[Target position records]
┌────────
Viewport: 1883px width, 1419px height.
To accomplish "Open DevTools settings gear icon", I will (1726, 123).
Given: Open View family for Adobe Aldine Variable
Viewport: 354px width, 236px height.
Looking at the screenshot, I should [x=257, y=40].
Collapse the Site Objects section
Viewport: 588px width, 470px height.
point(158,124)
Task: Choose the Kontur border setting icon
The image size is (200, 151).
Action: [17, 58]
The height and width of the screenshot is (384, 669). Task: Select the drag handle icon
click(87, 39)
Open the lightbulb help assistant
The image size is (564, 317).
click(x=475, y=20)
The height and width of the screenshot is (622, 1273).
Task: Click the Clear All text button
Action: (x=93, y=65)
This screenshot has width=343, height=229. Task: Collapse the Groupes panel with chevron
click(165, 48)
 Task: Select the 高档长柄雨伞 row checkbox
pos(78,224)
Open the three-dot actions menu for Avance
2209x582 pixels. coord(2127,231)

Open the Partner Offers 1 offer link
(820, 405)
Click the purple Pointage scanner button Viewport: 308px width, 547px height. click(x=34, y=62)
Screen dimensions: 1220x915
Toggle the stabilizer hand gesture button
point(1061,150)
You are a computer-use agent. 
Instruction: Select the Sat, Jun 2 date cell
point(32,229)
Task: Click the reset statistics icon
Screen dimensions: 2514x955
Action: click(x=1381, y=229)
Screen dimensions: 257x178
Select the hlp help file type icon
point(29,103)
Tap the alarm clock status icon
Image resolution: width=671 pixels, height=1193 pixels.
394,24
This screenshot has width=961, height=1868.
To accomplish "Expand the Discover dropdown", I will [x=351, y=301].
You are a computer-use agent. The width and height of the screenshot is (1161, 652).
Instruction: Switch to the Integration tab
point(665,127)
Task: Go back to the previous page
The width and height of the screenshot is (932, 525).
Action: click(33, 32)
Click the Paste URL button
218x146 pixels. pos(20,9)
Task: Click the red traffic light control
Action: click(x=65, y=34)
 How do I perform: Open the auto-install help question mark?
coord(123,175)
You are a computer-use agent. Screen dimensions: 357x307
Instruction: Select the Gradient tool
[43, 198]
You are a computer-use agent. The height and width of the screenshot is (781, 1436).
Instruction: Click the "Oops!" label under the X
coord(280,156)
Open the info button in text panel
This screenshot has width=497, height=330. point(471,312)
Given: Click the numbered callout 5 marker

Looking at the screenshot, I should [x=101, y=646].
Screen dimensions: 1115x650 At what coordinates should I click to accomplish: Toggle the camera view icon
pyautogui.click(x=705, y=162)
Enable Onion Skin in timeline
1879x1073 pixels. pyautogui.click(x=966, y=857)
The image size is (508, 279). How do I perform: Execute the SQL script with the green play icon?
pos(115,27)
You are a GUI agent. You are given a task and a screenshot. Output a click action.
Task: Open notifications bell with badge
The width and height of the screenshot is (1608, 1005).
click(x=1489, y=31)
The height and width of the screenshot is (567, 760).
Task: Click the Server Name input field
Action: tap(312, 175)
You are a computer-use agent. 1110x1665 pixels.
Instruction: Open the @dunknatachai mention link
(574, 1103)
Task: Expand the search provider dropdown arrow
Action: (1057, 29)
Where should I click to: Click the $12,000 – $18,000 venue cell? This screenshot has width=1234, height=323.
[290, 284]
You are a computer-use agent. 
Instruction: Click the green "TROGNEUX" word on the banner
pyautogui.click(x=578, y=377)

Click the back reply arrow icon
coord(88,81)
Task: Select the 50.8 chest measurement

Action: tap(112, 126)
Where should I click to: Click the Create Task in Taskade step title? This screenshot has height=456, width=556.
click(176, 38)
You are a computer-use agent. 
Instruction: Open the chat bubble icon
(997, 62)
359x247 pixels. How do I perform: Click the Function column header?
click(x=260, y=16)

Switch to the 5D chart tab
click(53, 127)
└────────
> **Directive**: Return all of the material above word for word, changing nothing.

> **Correct answer**:
Viewport: 1883px width, 1419px height.
To accomplish "Open DevTools settings gear icon", I will (1726, 123).
Given: Open View family for Adobe Aldine Variable
Viewport: 354px width, 236px height.
Looking at the screenshot, I should [x=257, y=40].
Collapse the Site Objects section
Viewport: 588px width, 470px height.
point(158,124)
Task: Choose the Kontur border setting icon
The image size is (200, 151).
Action: [17, 58]
The height and width of the screenshot is (384, 669). Task: Select the drag handle icon
click(87, 39)
Open the lightbulb help assistant
The image size is (564, 317).
click(x=475, y=20)
The height and width of the screenshot is (622, 1273).
Task: Click the Clear All text button
Action: (x=93, y=65)
This screenshot has width=343, height=229. Task: Collapse the Groupes panel with chevron
click(165, 48)
 Task: Select the 高档长柄雨伞 row checkbox
pos(78,224)
Open the three-dot actions menu for Avance
2209x582 pixels. coord(2127,231)

Open the Partner Offers 1 offer link
(820, 405)
Click the purple Pointage scanner button Viewport: 308px width, 547px height. click(x=34, y=62)
Screen dimensions: 1220x915
Toggle the stabilizer hand gesture button
point(1061,150)
You are a computer-use agent. 
Instruction: Select the Sat, Jun 2 date cell
point(32,229)
Task: Click the reset statistics icon
Screen dimensions: 2514x955
Action: click(x=1381, y=229)
Screen dimensions: 257x178
Select the hlp help file type icon
point(29,103)
Tap the alarm clock status icon
Image resolution: width=671 pixels, height=1193 pixels.
394,24
This screenshot has width=961, height=1868.
To accomplish "Expand the Discover dropdown", I will [x=351, y=301].
You are a computer-use agent. The width and height of the screenshot is (1161, 652).
Instruction: Switch to the Integration tab
point(665,127)
Task: Go back to the previous page
The width and height of the screenshot is (932, 525).
Action: click(33, 32)
Click the Paste URL button
218x146 pixels. pos(20,9)
Task: Click the red traffic light control
Action: click(x=65, y=34)
 How do I perform: Open the auto-install help question mark?
coord(123,175)
You are a computer-use agent. Screen dimensions: 357x307
Instruction: Select the Gradient tool
[43, 198]
You are a computer-use agent. The height and width of the screenshot is (781, 1436).
Instruction: Click the "Oops!" label under the X
coord(280,156)
Open the info button in text panel
This screenshot has width=497, height=330. point(471,312)
Given: Click the numbered callout 5 marker

Looking at the screenshot, I should [x=101, y=646].
Screen dimensions: 1115x650 At what coordinates should I click to accomplish: Toggle the camera view icon
pyautogui.click(x=705, y=162)
Enable Onion Skin in timeline
1879x1073 pixels. pyautogui.click(x=966, y=857)
The image size is (508, 279). How do I perform: Execute the SQL script with the green play icon?
pos(115,27)
You are a GUI agent. You are given a task and a screenshot. Output a click action.
Task: Open notifications bell with badge
The width and height of the screenshot is (1608, 1005).
click(x=1489, y=31)
The height and width of the screenshot is (567, 760).
Task: Click the Server Name input field
Action: tap(312, 175)
You are a computer-use agent. 1110x1665 pixels.
Instruction: Open the @dunknatachai mention link
(574, 1103)
Task: Expand the search provider dropdown arrow
Action: (1057, 29)
Where should I click to: Click the $12,000 – $18,000 venue cell? This screenshot has width=1234, height=323.
[290, 284]
You are a computer-use agent. 
Instruction: Click the green "TROGNEUX" word on the banner
pyautogui.click(x=578, y=377)

Click the back reply arrow icon
coord(88,81)
Task: Select the 50.8 chest measurement

Action: tap(112, 126)
Where should I click to: Click the Create Task in Taskade step title? This screenshot has height=456, width=556.
click(176, 38)
You are a computer-use agent. 
Instruction: Open the chat bubble icon
(997, 62)
359x247 pixels. How do I perform: Click the Function column header?
click(x=260, y=16)

Switch to the 5D chart tab
click(53, 127)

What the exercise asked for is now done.